RabbitMQ is a message broker, this is, an instance that accepts and forwards messages. You can think of it as a post office: when you put the mail that you want posting in a post box, you can be sure that the letter carrier will eventually deliver the mail to your recipient. In this analogy, RabbitMQ is a post box, a post office, and a letter carrier.
The major difference between RabbitMQ and the post office is that it doesn't deal with paper, instead it accepts, stores, and forwards binary blobs of data ‒ messages. Note that the producer, consumer, and broker do not have to reside on the same host; indeed in most applications they don't. An application can be both a producer and consumer, too.
- Producing means nothing more than sending. A program that sends messages is a producer. The publisher stablishes a TCP connection with the RabbitMQ server, using the AMQP protocol (can use others also).
- Consuming means nothing more than receiving. A program that receives messages is a consumer. The consumer stablishes a TCP connection with the RabbitMQ server also. The server pushes messages to the consumer when they are ready.
- The broker is the middleman. It is responsible for routing messages between the producer and the consumer.
- A queue is the name for a post box which lives inside RabbitMQ. Although messages flow through RabbitMQ and your applications, they can only be stored inside a queue. A queue is only bound by the host's memory & disk limits, it's essentially a large message buffer. Many producers can send messages that go to one queue, and many consumers can try to receive data from one queue.
- Rabbit is designed to delete the data once processed (no persistency).
- RabbitMQ listen to port 5672.
- A channel is the logical connection between a consumer/publisher with the RabbitMQ server. This allows instead of having 3 consumers sharing 3 TCP connection, having 1 consumer with 3 channels in the same TCP connection (Multiplexing).
With RabbitMQ, a producer writes to an exchange which pushes the events into queues on a single host for specific consumers. Consumers reading from a queue are competing consumers. The exchange is then responsible to filter data based on logic rules and write to queues. A set of consumer containers connect to a queue and remove events from the queues once completed. The consumers are competing consumers — whichever container completes the work first gets the next unit of work. Because RabbitMQ consumers are competing consumers
, event processing can be completed out of order if one event takes more time to complete than the next one.
It’s possible to set up a consumer so it doesn’t mark work as completed
. This is generally the preferred method for events when the consumer just needs to know something happened vs treating the event as a unit of work that needs to be processed at most once.

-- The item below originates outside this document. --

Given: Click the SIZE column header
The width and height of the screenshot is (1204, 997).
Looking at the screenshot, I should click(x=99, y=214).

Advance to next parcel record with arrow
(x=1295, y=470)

RabbitMQ traditionally stores events in memory which can be a limiting factor. There are certainly ways around this. Setting up RabbitMQ for replication and high availability is an added task.
Queues are the main way to communicate between the producer and the consumer. Before a queue can be used it has to be declared. Declaring a queue will cause it to be created if it does not already exist (like use db
in Mongo). The declaration will have no effect if the queue does already exist and its attributes are the same as those in the declaration. When the existing queue attributes are not the same as those in the declaration a channel-level exception with code 406 (PRECONDITION_FAILED)

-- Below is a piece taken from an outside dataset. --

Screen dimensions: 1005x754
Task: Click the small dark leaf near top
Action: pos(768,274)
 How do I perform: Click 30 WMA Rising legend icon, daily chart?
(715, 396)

will be raised. They have the following propierties:
- Durable: The queue will survive a server restart. In AMQP 0-9-1, queues can be declared as durable or transient. Metadata of a durable queue is stored on disk, while metadata of a transient queue is stored in memory when possible.
- Exclusive: Only the current connection can access the queue and the queue will be deleted when that connection closes.

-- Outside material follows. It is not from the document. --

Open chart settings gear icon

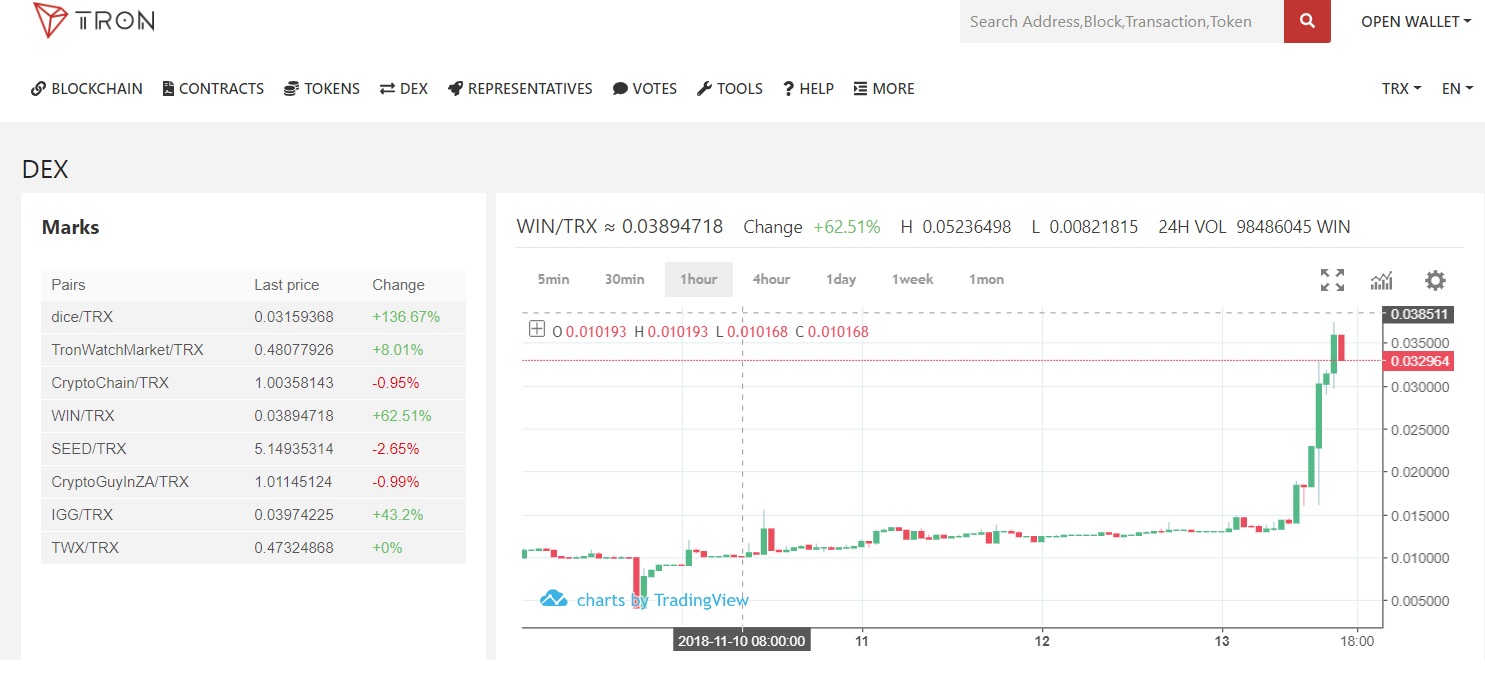(1435, 280)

- Auto-delete: The queue will be deleted when the last consumer disconnects.
- Name: The queue name. If the queue name is empty, the server will generate a unique name. The generated name will be returned to the client with queue declaration response. Queue names starting with "amq." are reserved for internal use by the broker. Attempts to declare a queue with a name that violates this rule will result in a channel-level exception with reply code
403 (ACCESS_REFUSED)
. - Arguments: Additional parameters for the queue.
There are main event types; Queue events and Pub/Sub events:
-
Queue events:
-
- Producer has a new unit of work which must be processed (generally only once)
-
- Consumer processes work, tells the queueing system and it’s removed from the queue.
-
- Ingress Buffering: Receive an event, get it persisted as quickly as possible and send an acknowledgement back to the sender. This is great for microbursts of work. Consumers can process the events asynchronously
-
Pub/Sub events:
-
- Publisher emits potentially interesting events
-
- Consumer(s) selectively listens to what it chooses as interesting
AMQP 0-9-1 (Advanced Message Queuing Protocol)
is a messaging protocol that enables conforming client applications to communicate with conforming messaging middleware brokers.
Messaging brokers receive messages from publishers (applications that publish them, also known as producers) and route them to consumers (applications that process them). Since it is a network protocol, the publishers, consumers and the broker can all reside on different machines.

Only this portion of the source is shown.